(NewsNation Now) — Ukrainian civilians are fleeing after finding their lives at risk on the second day of Russia’s invasion, shelling on the outskirts of Ukraine’s capital, Kyiv, struck their residential building before dawn.
Many civilians, horrified to find their lives at risk, started to flee during the attack’s first hours. Amid the smoke and the wailing of car alarms Friday, Yurii Zhyhanov and his family packed and joined them.
“What are you doing? What is this?” Zhyhanov said, addressing Russia and gesturing to the damaged building behind him. “If you want to attack military personnel, attack military personnel. This is all I can say.”
Those who didn’t wake to explosions were roused by another day of air raid sirens. Then came the news that Russian forces had advanced to the outskirts of the capital.
“I grabbed my daughter, and we basically went to the bathroom. I can’t describe how stressful this is,” said Oleksandr Ivanov, a Kharkiv resident and political activist.
Ivanov said he and his 7-year-old daughter have been taking shelter in his apartment’s bathroom because, “It’s the safest place without windows.”
He said his daughter is scared to death.
“She was just trembling and crying. the only thing I could do — I was hugging her and telling her that dad is with you, don’t worry, I’m going to protect you, it’s going to be fine,” Ivanov recalled.

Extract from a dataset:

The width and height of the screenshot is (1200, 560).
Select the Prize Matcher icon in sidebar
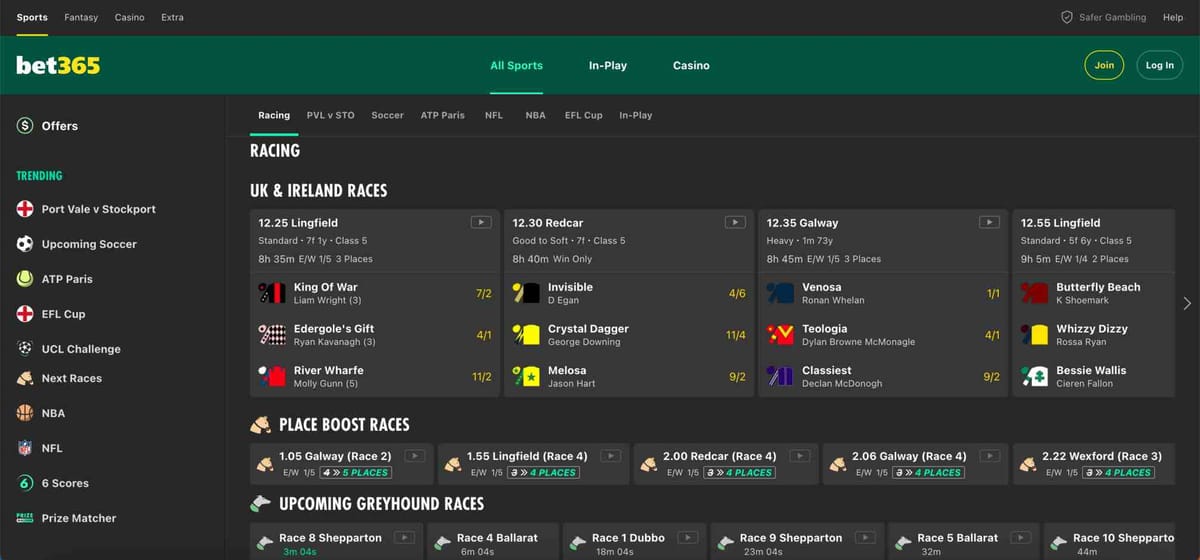click(25, 518)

Arina Otbliesk, a student in Kyiv, said she woke up to her home shaking and what felt like an earthquake.
She said her classes have been canceled with no word of return, and buildings around her school are gone.
“I am terrified of seeing my family harmed. I am terrified of just all this ending like that. I am terrified that my country will disappear,” she said.
Otbliesk’s friends are taking shelter in metro stations. When NewsNation asked her why she and her family weren’t fleeing as other Ukrainians have, Otbliesk said “we don’t know what to do now because the traffic from Kyiv is well huge.”
“The traffic is disastrous, the lines of thousands of cars and many kilometers long, it’s absolutely terrible, people are terrified,” Ivanov said.
Others like Serhiy Kvit, a Kyiv-Mohyla School of Journalism professor, are taking shelter in underground garages, but also with no intention of leaving the country.
“The situation is very dangerous, but I personally have a lot of responsibilities,” Kvit said.
“It’s my country, we need to defend it,” Ivanov said. “I have lots of friends, I have relatives here, we need to stand up. We have no choice, it’s all-in war for us.”
Several Ukrainian civilians, NewsNation spoke said they plan to stay and fight for their country, no matter how bad it gets.
Meanwhile, at a train station just across the border in Poland, hundreds of people from Ukraine sought shelter. Some curled up on cots, trying to sleep. A woman stroked the hair of a young girl.
One of those at the station was Andry Borysov, who said he had heard the rush of something flying overhead and then an explosion as he hurried to catch a train out of Kyiv.
“It was an unmistakable sound,” he said.
Some hesitated to leave Ukraine, even as they stood on railway platforms.
In Kostiantynivka, a government-controlled area in the separatist-held Donetsk People’s Republic, a woman who gave only her first name, Yelena, appeared undecided.
“It’s 50-50 on whether it is worth leaving or not,” she said. “But it wouldn’t hurt to leave for a couple days, for a weekend.”
Others leaving Ukraine knew it might take much longer before they could return home.